Executive Secretary Paquito Ochoa Jr., incoming Interior Secretary Manuel Roxas II, Justice Secretary Leila de Lima and Environment Secretary Ramon Paje skipped the hearing called by the committee on constitutional amendments headed by Senator Miriam Defensor-Santiago.
Secretary Edwin Lacierda, presidential spokesperson, said Malacañang asked the investigating committee to excuse the four Cabinet officials because certain issues, mainly the scope of questions, were not clarified. Otherwise, Malacañang was “willing” to cooperate in the inquiry.
Knowing the scope of questions ahead was necessary because Ochoa was designated officer in charge of the Department of Interior on Local Government after the August 18 death of Interior Secretary Jesse Robredo, and Roxas was appointed Interior Secretary on August 31, Lacierda said.
“This is my question to Renato Reyes: What will they ask Mar Roxas? He’s the incoming DILG Secretary; what does he know at the DILG? Right now, he’s still occupying the DOTC position. That’s the reason why we wanted to ask the scope of the investigation. ES Ochoa, he is just acting OIC. What would you like to ask, about the past?” Lacierda, his voice rising, said in reaction to Reyes’ claim the Cabinet officials were barred from inquiry because Puno was the subject of it.
Besides, Lacierda said, Puno was the focus of the inquiry.
“What did they want to elicit from the Cabinet Secretaries? But we were ready. We didn’t say they should not attend. We were very clear with that,” Lacierda said, referring to Malacañang’s letter to the committee.
Ochoa and De Lima also had to attend a Cabinet cluster meeting in Malacañang Friday morning, Lacierda said.
According to Lacierda, the Cabinet officials sought the President’s consent on whether to attend the Senate inquiry. Eventually, Malacañang decided that certain issues had to be clarified.
These issues, he said, were the “antecedents surrounding the subject matter of the inquiry; individual questions that maybe raised to the Cabinet secretaries; specific provisions of law; and intended objectives of the inquiry.”
“They just wanted a clarification and enlightenment on these, and certainly, the Executive Branch will cooperate,” Lacierda said, later adding: “The good senator should not take this as a position that is adversarial to the investigation or to her evaluation. We certainly do wish to cooperate.”
Lacierda clarified that Malacañang’s move did not constitute an invocation of executive privilege.

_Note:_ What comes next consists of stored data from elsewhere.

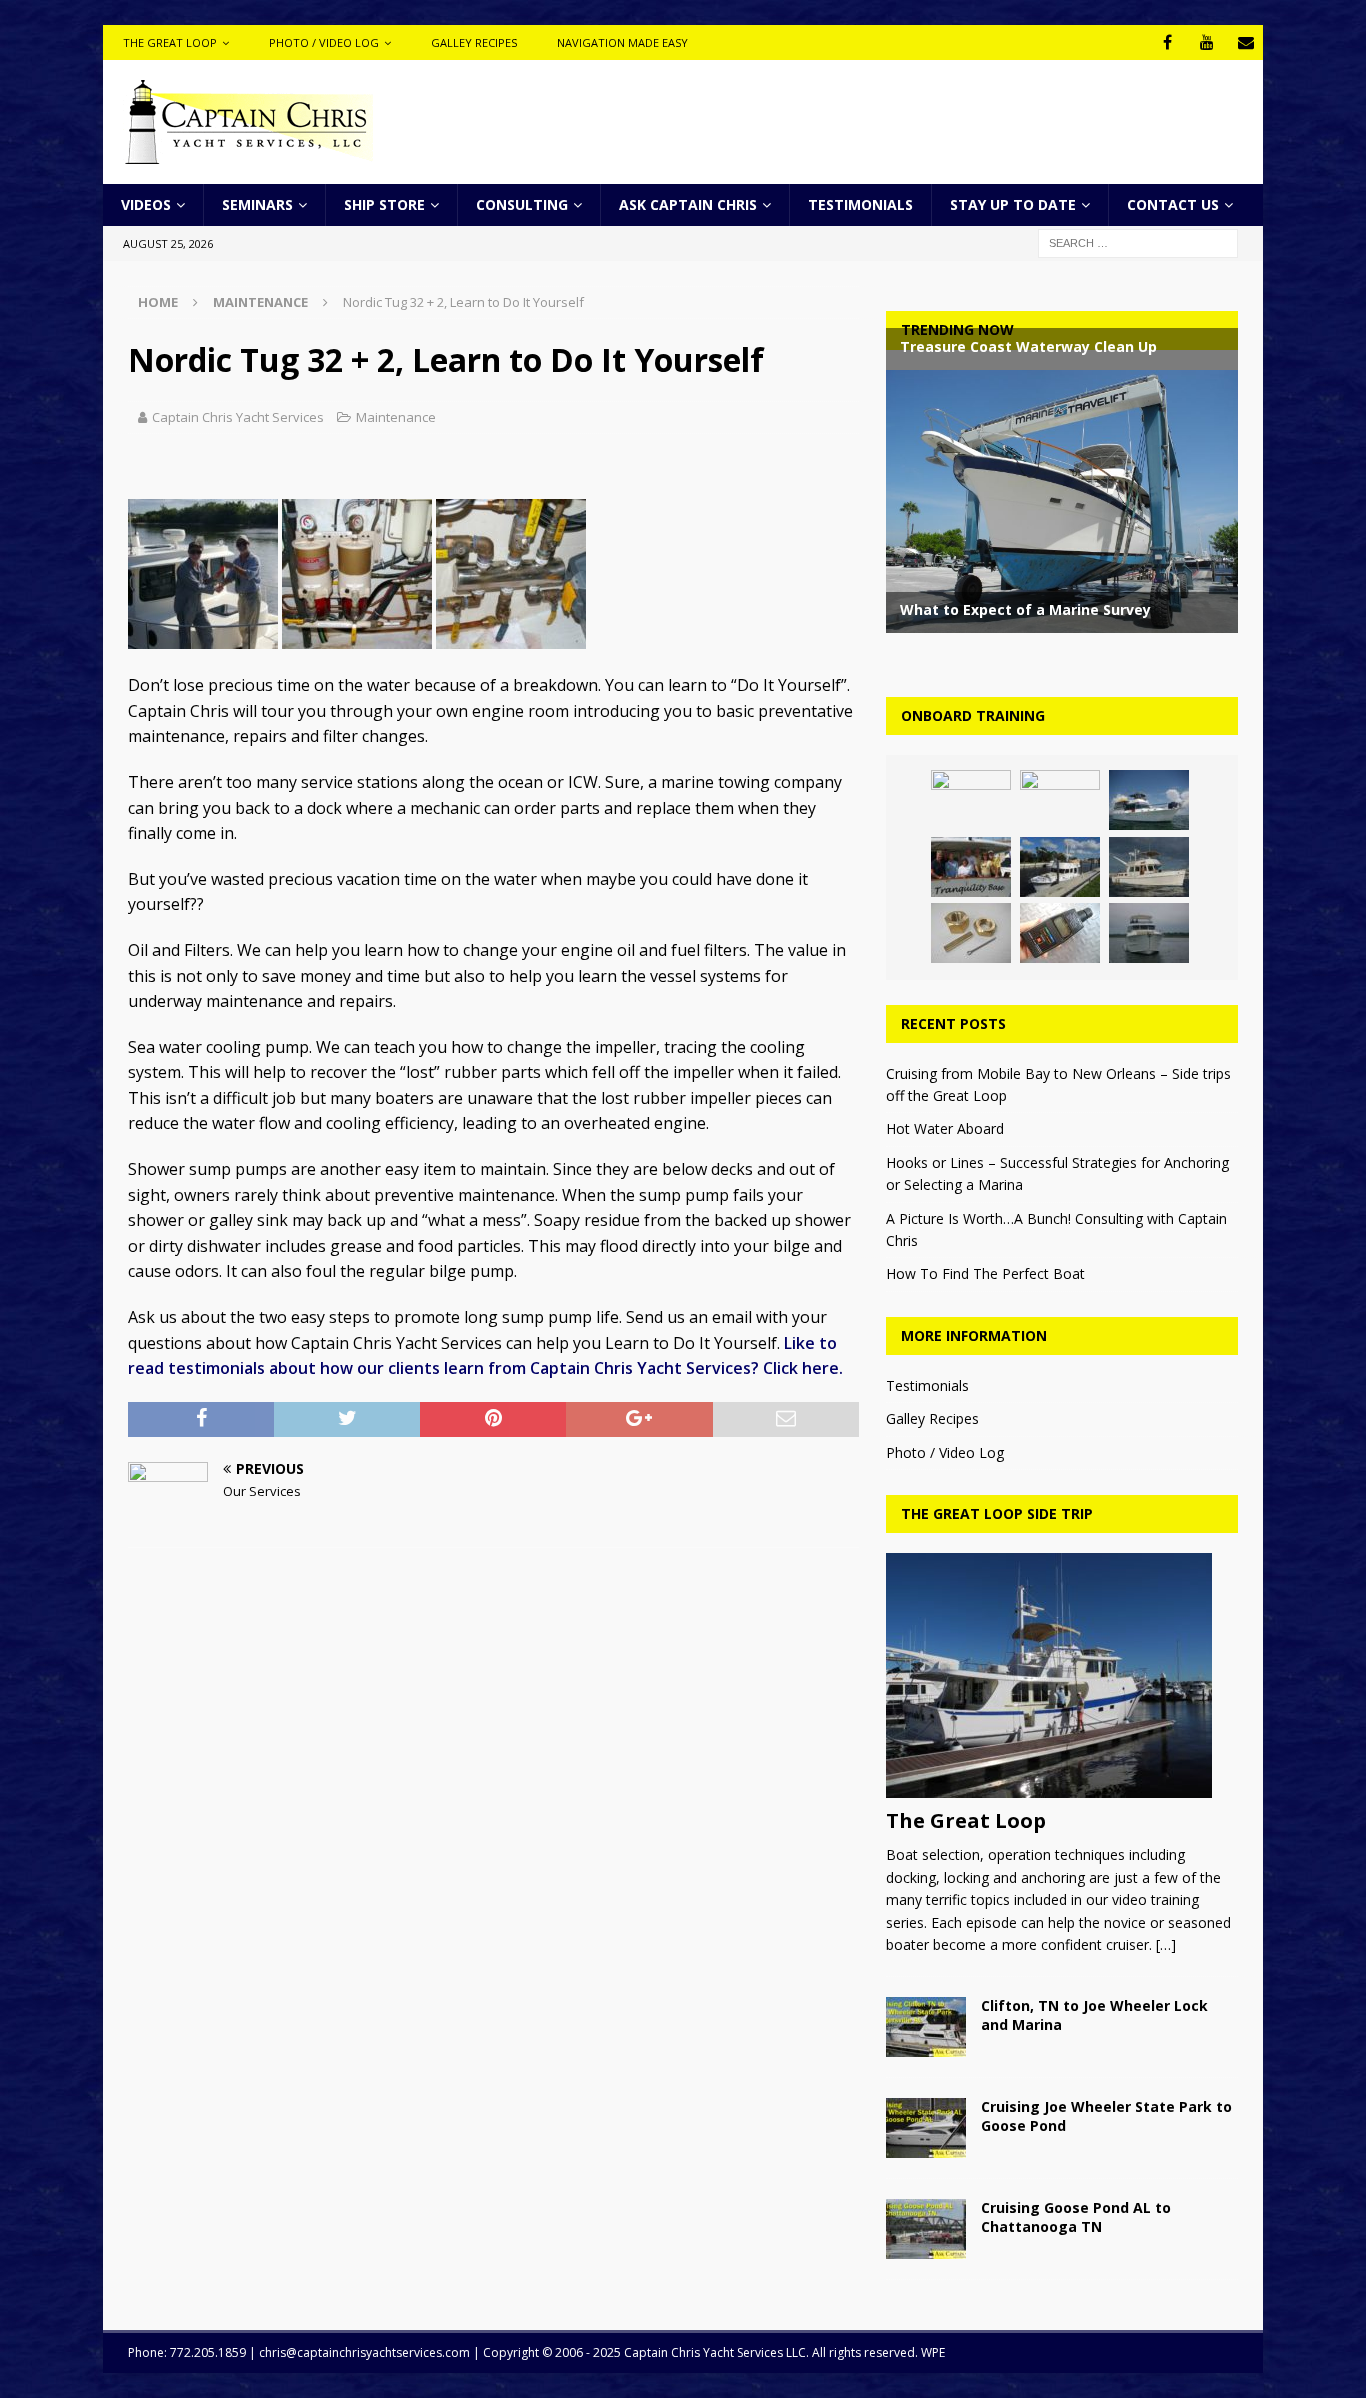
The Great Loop (170, 42)
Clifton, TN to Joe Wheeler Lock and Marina (1094, 2014)
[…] (1166, 1944)
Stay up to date (1013, 204)
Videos (146, 204)
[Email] (1245, 42)
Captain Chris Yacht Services (238, 417)
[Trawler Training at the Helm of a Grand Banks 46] (1149, 867)
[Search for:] (1138, 242)
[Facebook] (1167, 42)
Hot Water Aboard (945, 1128)
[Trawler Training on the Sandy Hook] (1149, 800)
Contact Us (1173, 204)
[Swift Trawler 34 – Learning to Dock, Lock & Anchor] (1060, 867)
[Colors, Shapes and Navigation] (971, 800)
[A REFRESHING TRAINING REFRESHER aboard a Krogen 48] (971, 867)
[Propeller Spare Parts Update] (971, 933)
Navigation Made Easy (622, 42)
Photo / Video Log (324, 42)
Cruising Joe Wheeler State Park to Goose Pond (1106, 2115)
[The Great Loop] (1061, 1675)
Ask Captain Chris (688, 204)
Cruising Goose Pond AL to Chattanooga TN (1076, 2216)
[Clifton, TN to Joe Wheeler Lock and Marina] (926, 2027)
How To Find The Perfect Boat (985, 1273)
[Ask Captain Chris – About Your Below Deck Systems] (1060, 933)
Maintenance (396, 417)
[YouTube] (1206, 42)
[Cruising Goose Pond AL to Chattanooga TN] (926, 2229)
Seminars (257, 204)
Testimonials (860, 204)
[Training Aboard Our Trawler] (1060, 800)
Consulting (522, 204)
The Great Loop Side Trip (997, 1513)
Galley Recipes (474, 42)
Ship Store (384, 204)
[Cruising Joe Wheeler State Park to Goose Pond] (926, 2128)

He recalled that the Executive Branch authorized the appearance of De Lima and Internal Revenue Commissioner Kim Henares at the impeachment trial of then Chief Justice Renato Corona.
“We are not invoking executive privilege if you’re asking us. Part of EO 464 mentions invocation of executive privilege. We are not doing it,” Lacierda said, referring to the Executive Order 464 that then Arroyo Cabinet members invoked to skip Senate inquiries but whose provisions were later nullified by the Supreme Court.